Tuesday, February 7, 2017

​WIM CROUWEL | New Alphabet & Joy Division


The career of Dutch designer Wim Crouwel spans six decades and covers an extraordinary journey from designer, teacher, curator to museum director.

Based on modernist principles, Crouwel's lucid and systematic approach to design is underpinned by a grid-based methodology. His process​ ​distils a subject down to its absolute essence and in doing so he achieves great impact and purpose in both his exhibition and print design. Through his long and productive career he has produced exemplary work in exhibition design, and designed posters, calendars, typefaces, trademarks and stamps.

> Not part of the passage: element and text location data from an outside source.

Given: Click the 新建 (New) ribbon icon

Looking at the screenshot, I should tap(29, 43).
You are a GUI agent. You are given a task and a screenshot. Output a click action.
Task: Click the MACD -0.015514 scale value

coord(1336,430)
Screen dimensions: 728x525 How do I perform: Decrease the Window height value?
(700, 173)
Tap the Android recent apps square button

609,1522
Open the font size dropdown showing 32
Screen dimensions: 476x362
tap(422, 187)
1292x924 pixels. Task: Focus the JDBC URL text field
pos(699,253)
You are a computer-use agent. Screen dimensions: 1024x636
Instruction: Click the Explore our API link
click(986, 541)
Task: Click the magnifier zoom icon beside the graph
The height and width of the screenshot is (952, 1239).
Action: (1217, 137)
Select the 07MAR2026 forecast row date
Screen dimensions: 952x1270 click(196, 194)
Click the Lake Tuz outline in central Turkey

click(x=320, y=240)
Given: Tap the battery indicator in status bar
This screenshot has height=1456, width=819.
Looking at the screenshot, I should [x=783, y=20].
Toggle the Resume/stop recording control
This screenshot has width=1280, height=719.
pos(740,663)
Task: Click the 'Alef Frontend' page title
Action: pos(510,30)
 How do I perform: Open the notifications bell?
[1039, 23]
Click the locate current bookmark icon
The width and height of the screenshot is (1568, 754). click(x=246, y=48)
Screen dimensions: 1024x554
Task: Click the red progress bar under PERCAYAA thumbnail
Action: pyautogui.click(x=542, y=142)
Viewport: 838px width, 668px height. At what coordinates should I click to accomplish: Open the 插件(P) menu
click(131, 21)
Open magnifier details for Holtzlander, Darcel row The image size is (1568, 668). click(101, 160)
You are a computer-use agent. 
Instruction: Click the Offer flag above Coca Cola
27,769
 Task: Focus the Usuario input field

In the infancy of digital typography—as lead type, set by hand in heavy lead blocks or by machines that generated lines of metal type, was giving way to text set on screens—Crouwel saw an opportunity for an interesting experiment. Early computer screens—cathode ray tube (CRT) monitors—rendered images in fairly large pixels, making traditional curvilinear letterforms difficult to reconstruct, and so Crouwel set out to redesign the alphabet using only horizontal lines. NEW ALPHABET is, in Crouwel's words, "over-the-top and never meant to be really used," a statement on the impact of new technologies on centuries of typographic tradition. 


In 1988, however, Peter Saville Associates used a stylized version of the font on the cover of Substance, an album for the band Joy Division. NEW ALPHABET was digitized for contemporary use in 1997 by Freda Sack and David Quay of The Foundry, closely based on Crouwel's original studies.